Presidente Luiz Inácio Lula da Silva endurece regras contra facções e milícias; nova lei proíbe voto de presos provisórios e retira benefícios de dependentes.
O presidente Luiz Inácio Lula da Silva (PT) sancionou, nesta terça-feira (24 de março de 2026), o chamado Marco Legal de Combate ao Crime Organizado (PL Antifacção). A medida traz mudanças profundas na execução penal brasileira, com destaque para a proibição do pagamento de auxílio-reclusão aos dependentes de presos envolvidos com organizações criminosas ultraviolentas, grupos paramilitares ou milícias privadas.
A FAMÍLIA PAGA PELA IRRESPONSABILIDADE
Em um discurso de tom austero, o chefe do Executivo justificou a manutenção do trecho aprovado pela Câmara dos Deputados como uma forma de dissuasão criminal. Segundo Lula, a mudança busca fazer com que o criminoso sinta o impacto de seus atos no núcleo familiar. "O cidadão que quiser cometer os seus crimes, ele saiba que seus filhos e sua esposa irão pagar pela irresponsabilidade dele", afirmou o presidente, classificando a medida como "muito relevante" para que o indivíduo entenda que causa mal não apenas à sociedade, mas aos seus próprios dependentes.
FIM DO VOTO PARA PRESOS PROVISÓRIOS
Outro ponto de grande impacto sancionado por Lula altera o Código Eleitoral. A partir de agora, fica proibido o voto de presos em caráter provisório. A medida visa isolar ainda mais a influência das organizações criminosas sobre o processo democrático, impedindo que detentos sob custódia cautelar participem das escolhas eleitorais enquanto aguardam julgamento.

VETOS E ARRECADAÇÃO
Nem todos os pontos do texto original passaram pelo crivo presidencial.
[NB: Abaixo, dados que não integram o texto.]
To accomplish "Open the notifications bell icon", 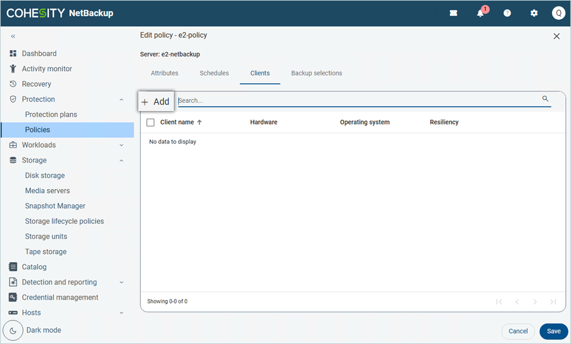I will (481, 13).
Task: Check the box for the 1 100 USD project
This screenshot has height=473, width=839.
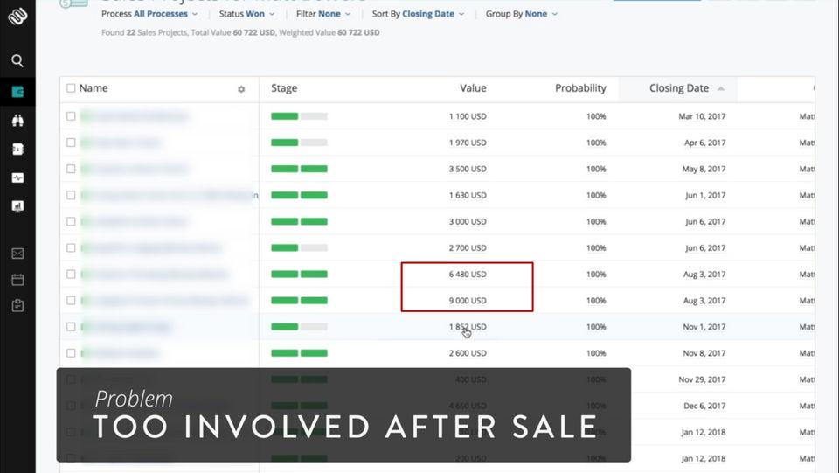Action: [x=71, y=116]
Lula vetou o dispositivo que tratava da equiparação de penas entre integrantes e não integrantes de organizações criminosas em certos tipos de ilícitos. Além disso, barrou o trecho que previa a destinação direta de bens e valores apreendidos do crime organizado para os fundos estaduais e do Distrito Federal, sob a justificativa de que a medida implicaria perda de receita para a União.
ANÁLISE DO EDITORIAL CENTRAL
Para o Editorial Central, a sanção do PL Antifacção por Lula é uma guinada retórica e prática que tenta dar uma resposta à crescente sensação de insegurança no país. Ao afirmar que a "família paga" pelo crime, o presidente adota um discurso que flerta com o punitivismo que sua base histórica costumava criticar. No entanto, o corte do auxílio-reclusão para milicianos e faccionados é uma medida de justiça com o contribuinte, que não pode ser obrigado a sustentar o bem-estar de quem trabalha para destruir o Estado. A proibição do voto de presos provisórios também é um passo importante para blindar as eleições de 2026 da influência nefasta do crime organizado. A direita liberal e conservadora vê com bons olhos o endurecimento das regras, mas permanece vigilante: segurança pública não se faz apenas com sanções, mas com inteligência e controle real das fronteiras e presídios, algo que o governo ainda deve ao Brasil.